Most of these books I replaced. I simply couldn’t bear the thought of having failed them, having lost them from my collection forever. Even The Golden Bough, which had warped beyond repair, I replaced. It’s sitting on my shelf now. And after months of quarantine lockdown, I still haven’t read it.
But the quarantine has given me the opportunity to gather all of my library to one location, because for the first time in almost a decade I’m in a place, and at a point in my life, where I feel comfortable digging in. I’m married to an incredible woman, we live in a home, with our dog and a wide array of other things that add up to general domestication: most notably, a bookshelf on which to put my books.
Filling out this bookshelf became a vocation for me during the lockdown. I coordinated with family and friends, and arranged times when I could scour their attics for boxes of my books. Sometimes I found them, sometimes I did not. My books had been moved so many times, and over so many years, I didn’t even know where most of them were. I had to track them down through word of mouth, like a CDC agent contact-tracing COVID infections. Even now, there are books I am certain are somewhere, in a box in someone’s attic, that I haven’t been able to relocate (yet). But the books that I did find, well, there were far too many of them to house inside our home, even after building an accompaniment bookshelf (it’s only two shelves large, but it’s the perfect height for me to rest a lamp and my coffee mug on).

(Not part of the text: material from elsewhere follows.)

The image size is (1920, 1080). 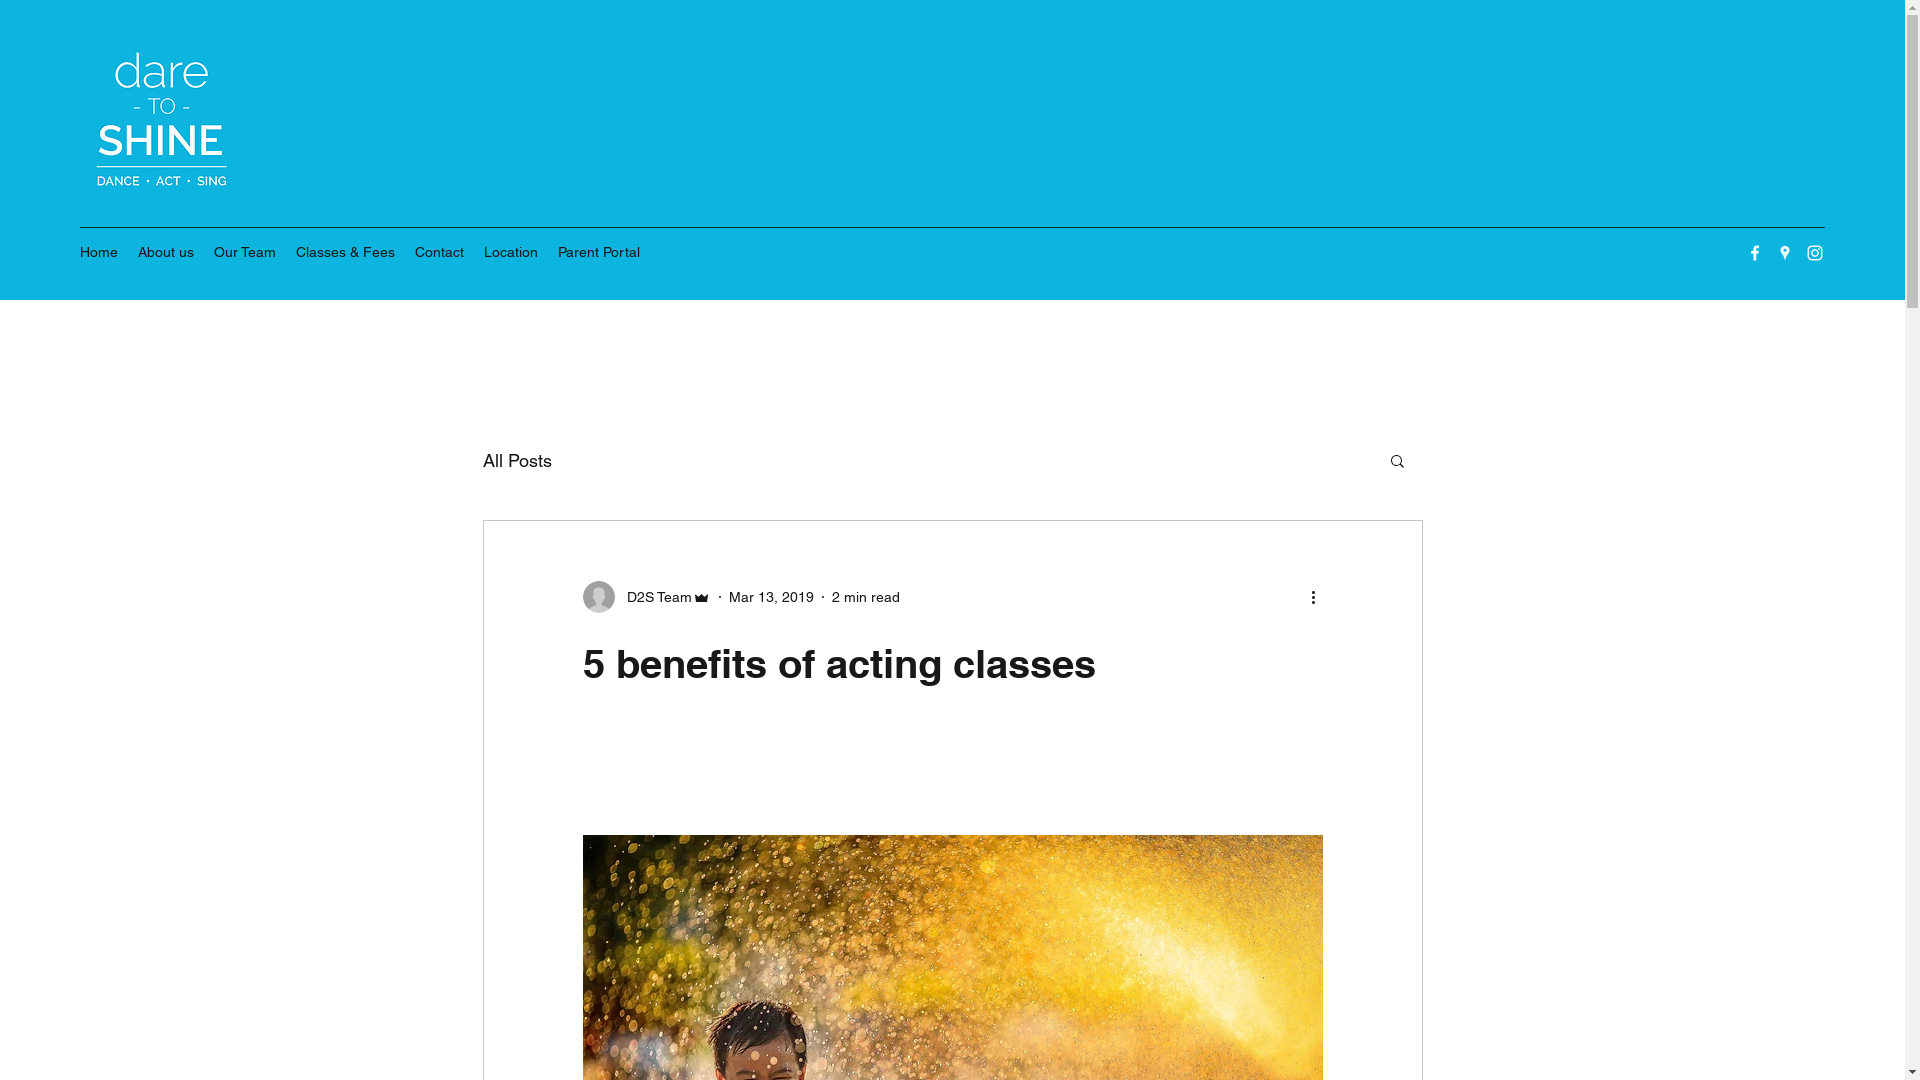 I want to click on Parent Portal, so click(x=599, y=252).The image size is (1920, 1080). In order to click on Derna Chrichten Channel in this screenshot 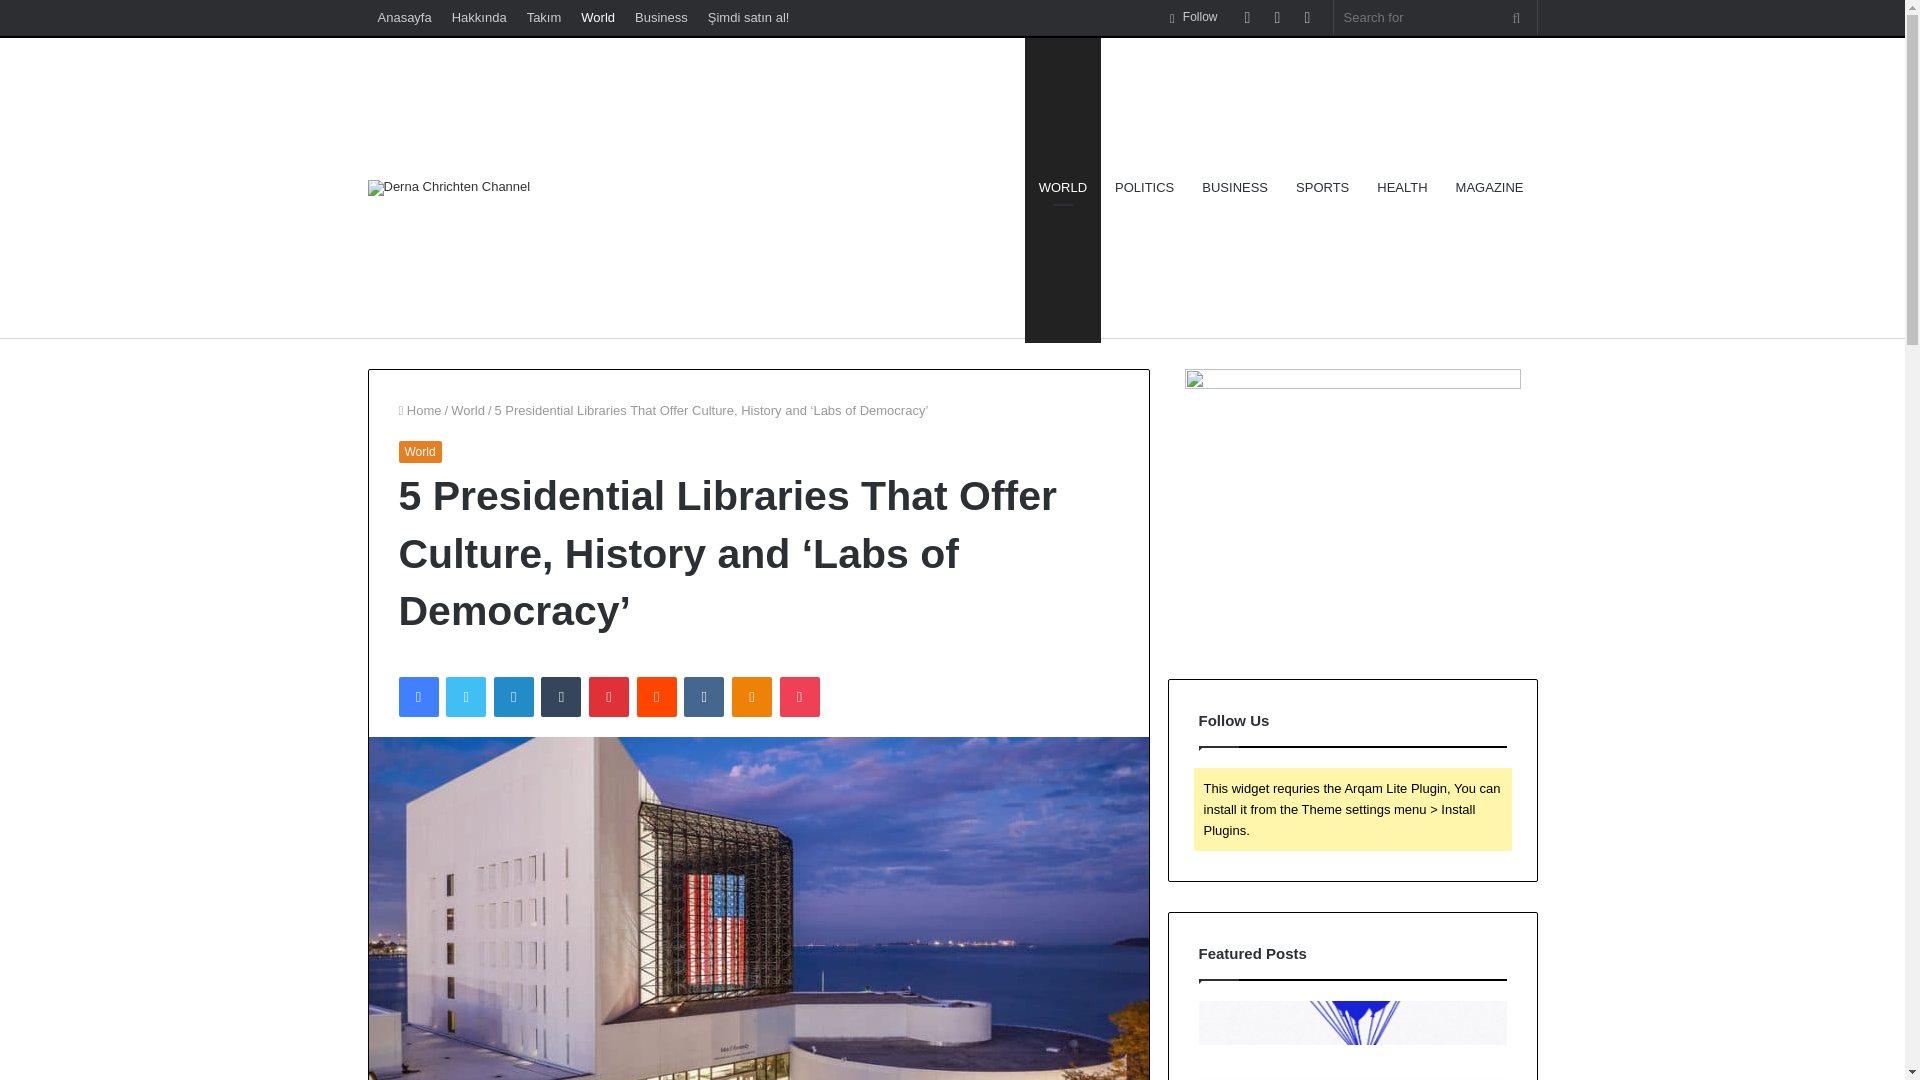, I will do `click(450, 188)`.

Most of the organization, then, had to do with prioritizing titles and replacing the torn, dilapidated cardboard of older book boxes with plastic storage containers, and placing those back into the attic. A few duplicate copies were spared and donated to our local thrift shop, and I was able to identify the books from my adolescent and young adult years that had gone unread. Those I placed in my “to read” pile. Many of which have since been read, but not all, since I can’t seem to stop buying books. (It’s a problem.)
We finished stocking our bookcase at the end of March, and then – in the middle of April – I added a different kind of book to my library. It is a book that feels dwarfed by the giants of my childhood, the vestiges of a decade abroad and years of travel: and yet, it is the product of all of these other books combined. It is my book, written by me over the course of seven years, and scheduled for publication this November. It’s a galley proof, so perhaps the final publication will feel more finished – more equal to the myth of publication – but the longer it sits on my shelf, the more it feels warranted. Like an adolescent, a book in its youth, growing up and developing among the folds of a vast and eccentric, extended family.